Case Presentation: A 31-year-old woman with anxiety presented with progressively worsening shortness of breath and dry cough for one month. She had no joint complaints, rash, weakness, neuropathic symptoms, or history of thrombosis in the past. Upon presentation, she was found to be afebrile, hypertensive to 140/90 mm Hg, not tachycardic, tachypneic to 22, and hypoxic to 90% on room air, saturating 98% on 2L nasal cannula. Exam was notable for clear lungs and no signs of synovitis or limitation of range of motion in any joint. Labs were significant for transaminitis with AST 72 and ALT 69, along with high anion gap metabolic acidosis with bicarbonate of 18 and anion gap 17. EKG showed sinus rhythm. CTA was negative for pulmonary embolism but showed evidence of pulmonary fibrosis, hilar and mediastinal lymphadenopathy, and a small pericardial effusion. Given the imaging findings, differential diagnosis included idiopathic pulmonary fibrosis, post-COVID inflammatory syndrome, sarcoidosis, infection, secondary to environmental exposures, and other autoimmune etiology. Rheumatologic workup was initiated, and she was found to have an elevated RF 212, anti-CCP 140, and anti-SSA antibody >8. She was thought to have RA-associated interstitial lung disease. She was also found to have severe pulmonary hypertension and a severely enlarged right atrium on transthoracic echo. She was started on steroid therapy, apixaban, sildenafil, and furosemide, and discharged with home oxygen with plans for follow up with rheumatology and pulmonology.

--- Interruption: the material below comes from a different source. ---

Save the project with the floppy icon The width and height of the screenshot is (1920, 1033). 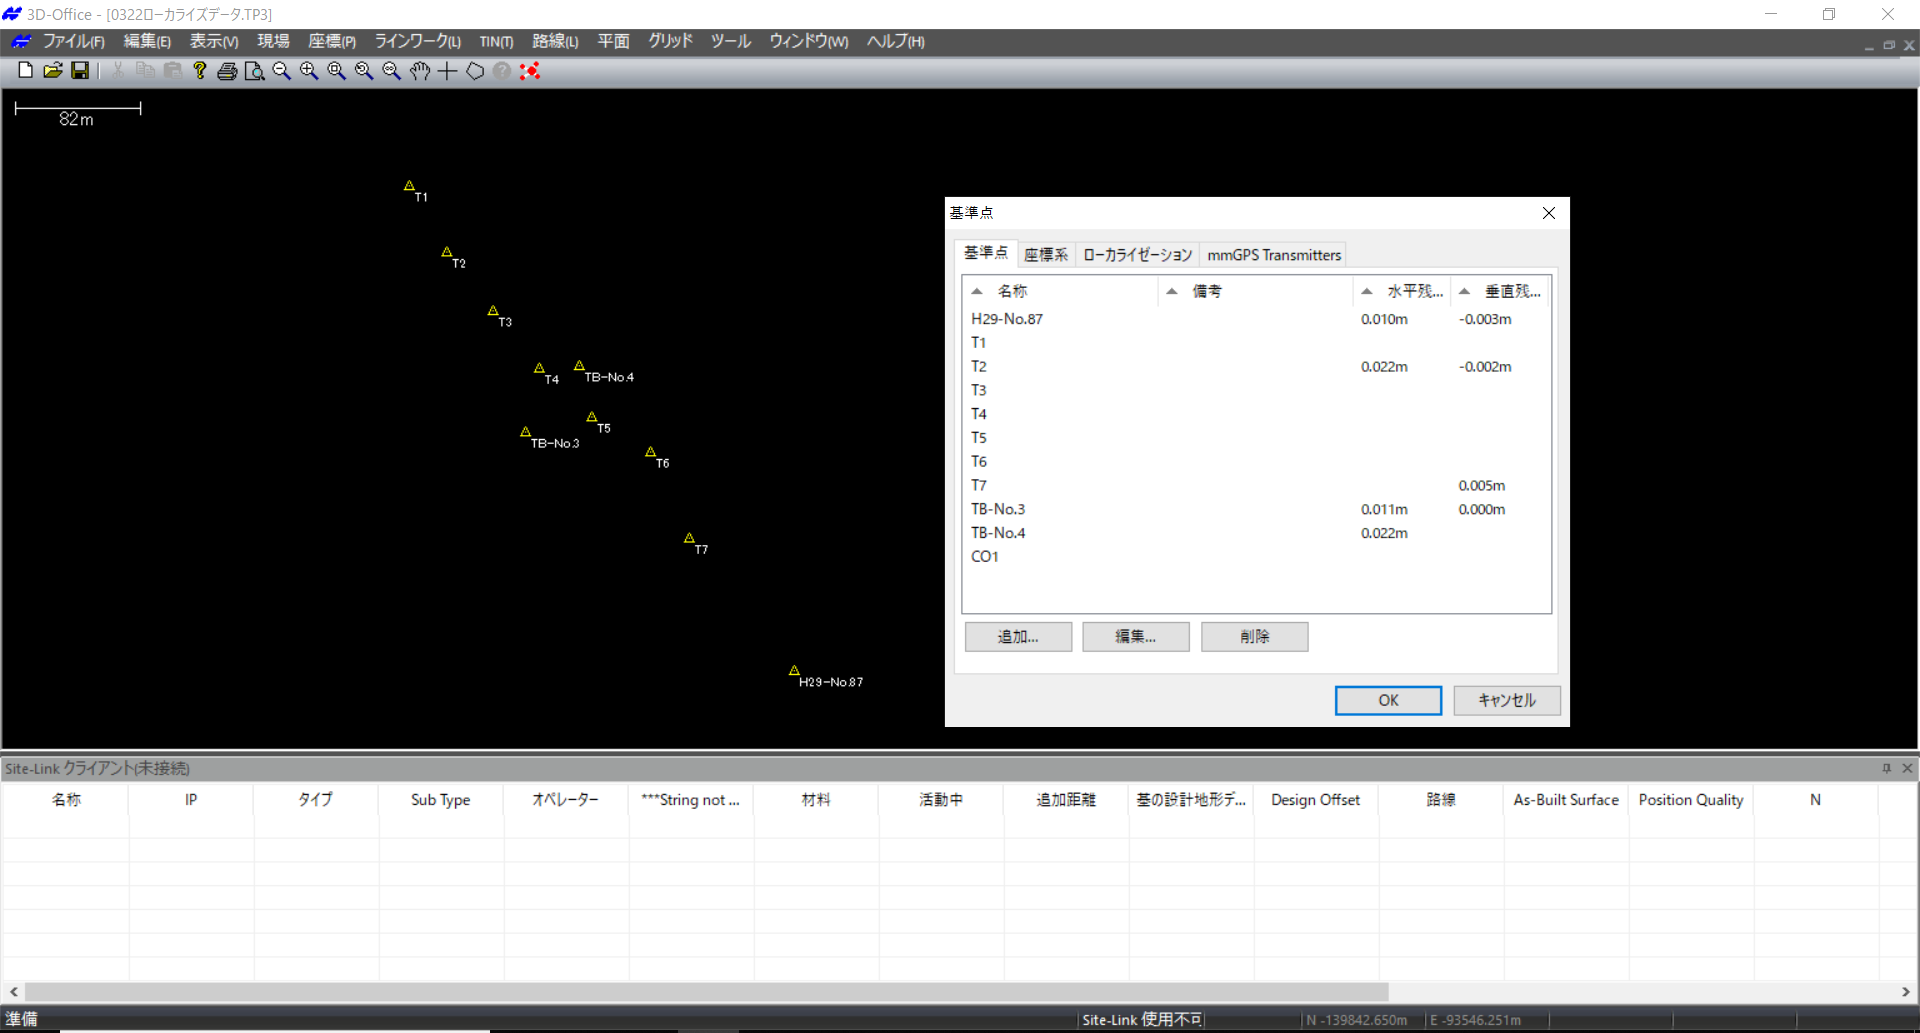click(x=80, y=70)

Discussion: Rheumatoid arthritis is a systemic inflammatory disorder that affects approximately 1% of the population, and most commonly affects the joints. It also has extra-articular manifestations including subcutaneous nodule formation, vasculitis, inflammatory eye disease, and lung disease. Respiratory symptoms may even precede joint symptoms in 10-20% of cases. Occasionally they can be masked due to poor functional status from joint disease. Interstitial lung disease is the primary pulmonary manifestation of RA. In this case, our patient presented with respiratory symptoms and was found to have interstitial lung disease on imaging. Workup to further assess this etiology was consistent with RA-associated lung disease, despite her lack of joint involvement.

Conclusions: Hospitalists should be aware that rheumatoid arthritis can present with only lung involvement initially, and that making the specific ILD diagnosis will guide treatment.